Memento is a contemplation of the human condition: how we act and react to the inescapable forces that shape us. Memento has been developed out of research into the plight of illegal immigrants who often take great risks in the hope of living a more significant and meaningful life. It also shows his interest in the supernatural.
Examples include ‘snakes’ or ‘ghosts’ (slam term to Chinese illegal immigrants), those Chinese who remain hidden in society (the tragedy that beset the cockle pickers), the Faujis, from India as well as the “burnt ones” young Moroccans, some, attempting to cross the Straight of Gibraltar, perish along the way.

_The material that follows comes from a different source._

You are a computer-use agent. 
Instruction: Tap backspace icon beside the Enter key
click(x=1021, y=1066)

Memento is a walk-through installation and consists of ropes, cut silhouettes, sound and video. Memento transforms the entire gallery space into ‘a haunting environment’ that the audience is invited to physically engage with.

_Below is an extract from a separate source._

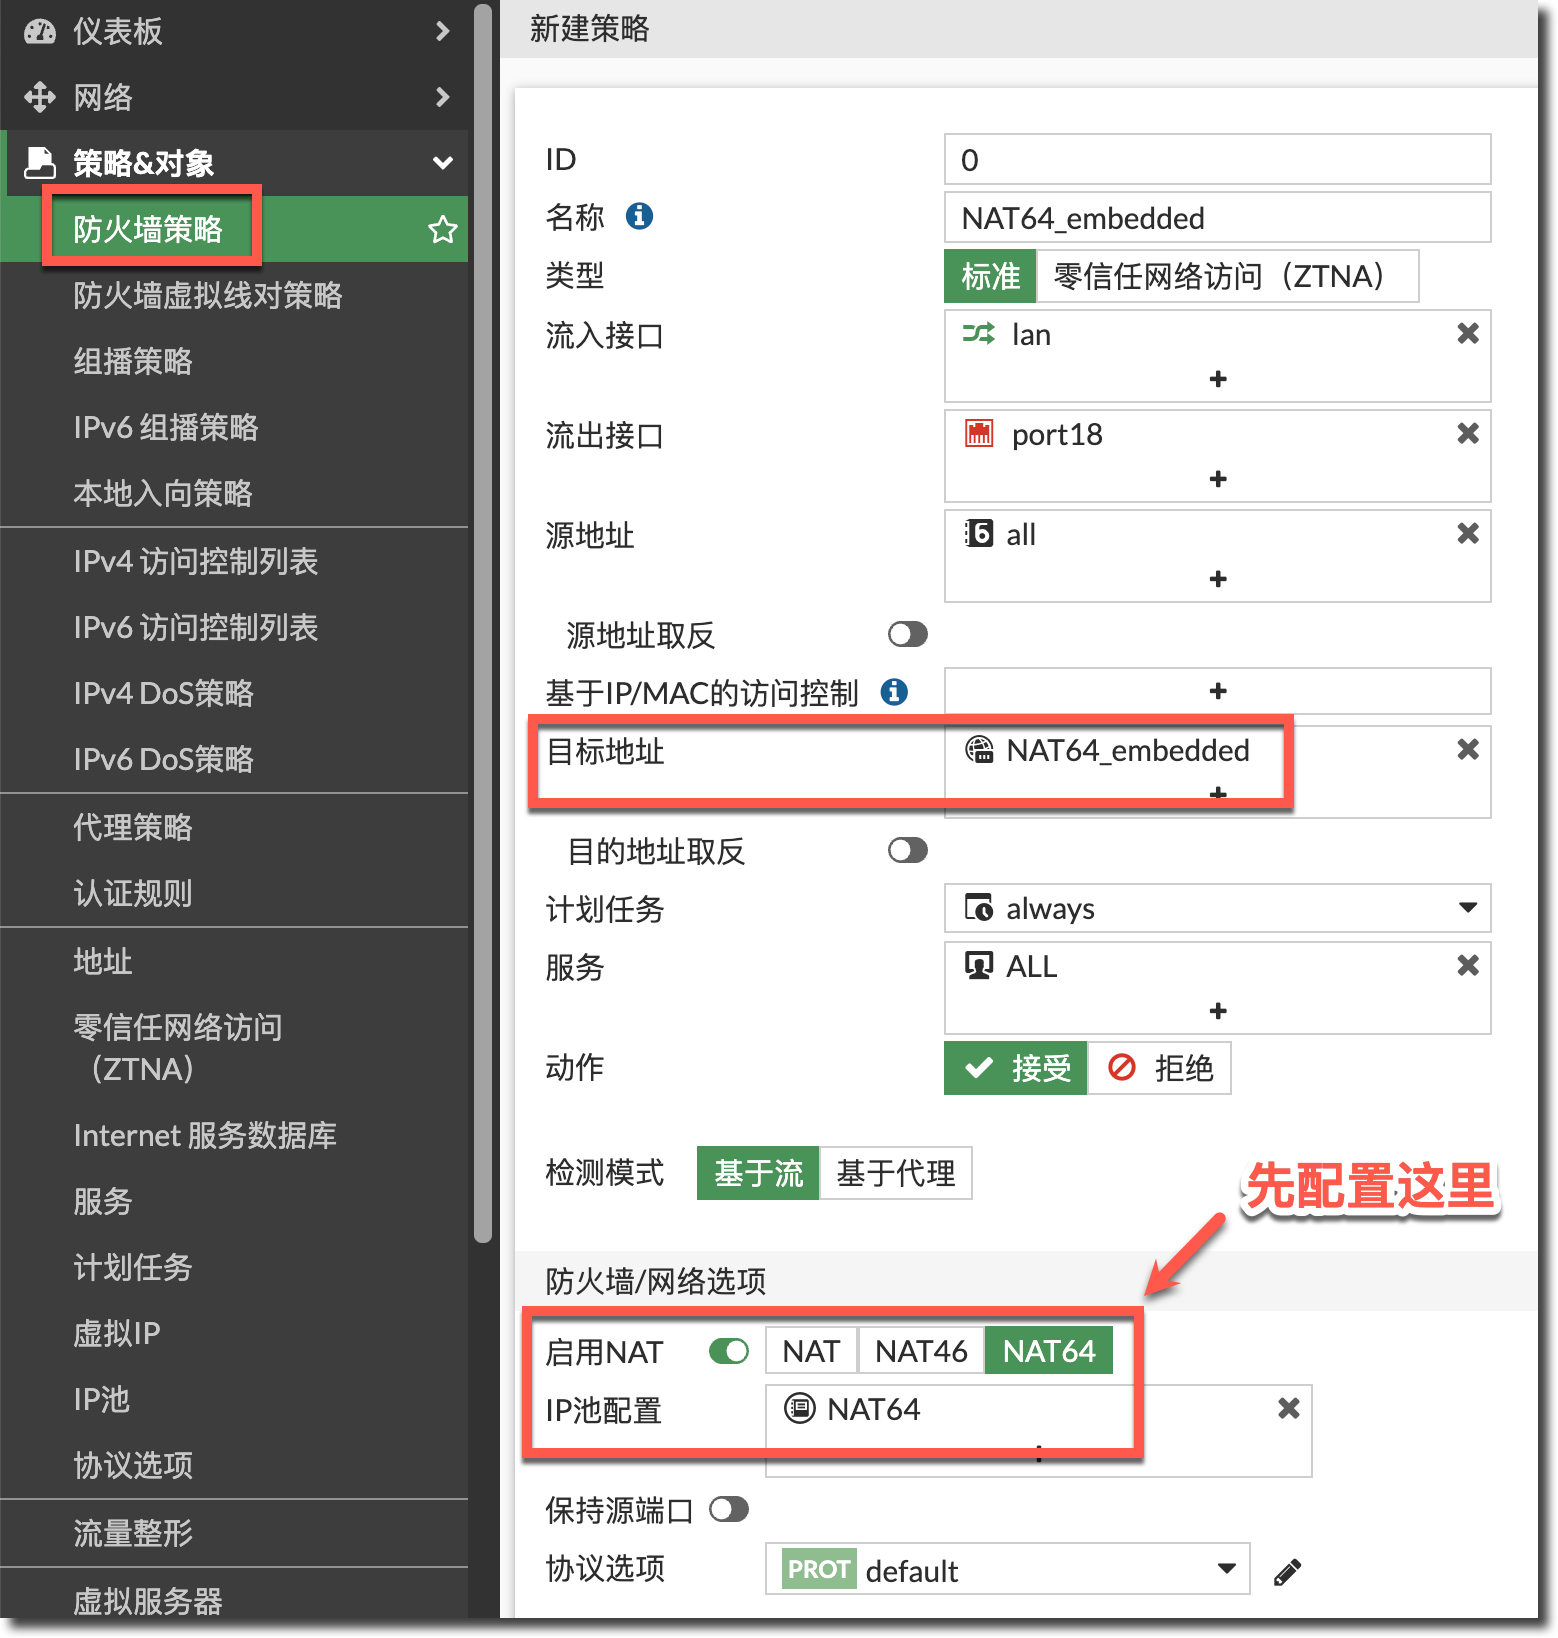Screen dimensions: 1558x1638
Task: Open IPv4 访问控制列表 in the sidebar
Action: pyautogui.click(x=196, y=562)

The network of patterns is also reminiscent of the human circulatory system, passageways and maps. The video shown within the structure depicts the artist negotiating the might of churning waves emphasizing human beings’ vulnerability as well as celebrating the strengths to confront and overcome difficulty. Memento is a continuation of Pien’s ongoing interest in the otherworldly, invisibility, disappearance, and journeys. It poignantly reflects on the displaced, forgotten and unseen yet remains poetically open-ended, embracing multiple interpretations.

Suki Chan’s practice combines light, moving image, electronics and sound within mixed-media installations to explore our physical and psychological experience of space. Using simple, repetitive and sometimes painstaking processes, abstracting familiar materials and objects, creating imaginary and uncanny narratives. Chan explores boundaries between private and public space and the relationship between an individual to the collective. A grain of rice, a house and bird are recurring motifs and subject matter in the work. Working with a spectrum of scale, from micro to macro, Chan’s enchanting and disorientating installations are loaded with symbolic references to time and place, questioning the nature of our inhabitation in the world.

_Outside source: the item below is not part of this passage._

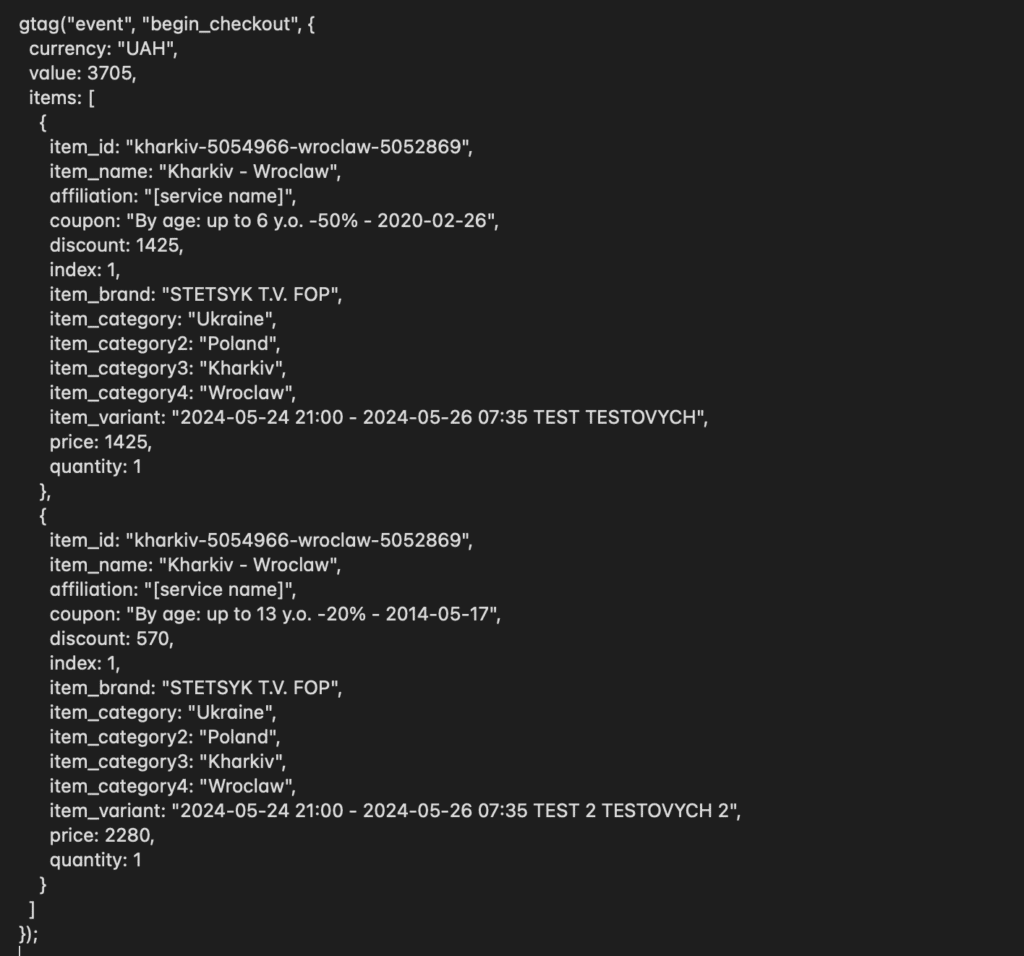Click the first item_id kharkiv-5054966 string
This screenshot has height=956, width=1024.
[296, 147]
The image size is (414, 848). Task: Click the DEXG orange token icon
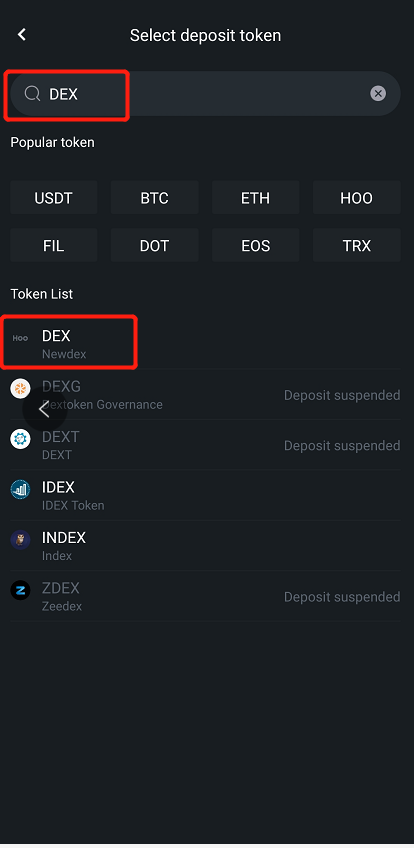click(21, 388)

Suki Chan was born in Hong Kong and lives and works in London. Chan graduated from Goldsmiths in 1999 and completed an MA in Fine Art at Chelsea School of Art in 2008. Her recent solo shows include Sleep Walk Sleep Talk, a major video installation commissioned by Film and Video Umbrella, and Interval II, commissioned by the Chinese Arts Centre, supported by Film London.
Chan has been included in several group shows in the UK, including Futuremap, David Roberts Art Foundation, London and Shanghai Museum of Contemporary Art. She has also shown work internationally in Spain, USA, Singapore and China.

In 2009, Chan was selected as one of six young British artists by Charles Saatchi to take part in the BBC’s School of Saatchi. Most recently, she curated a moving image show for the Jerwood Space in 2010.
Chan’s work is included in public and private collections including David Roberts Art Foundation, the Ingram Collection, London and The Celebrity Art Collection on The Solstice.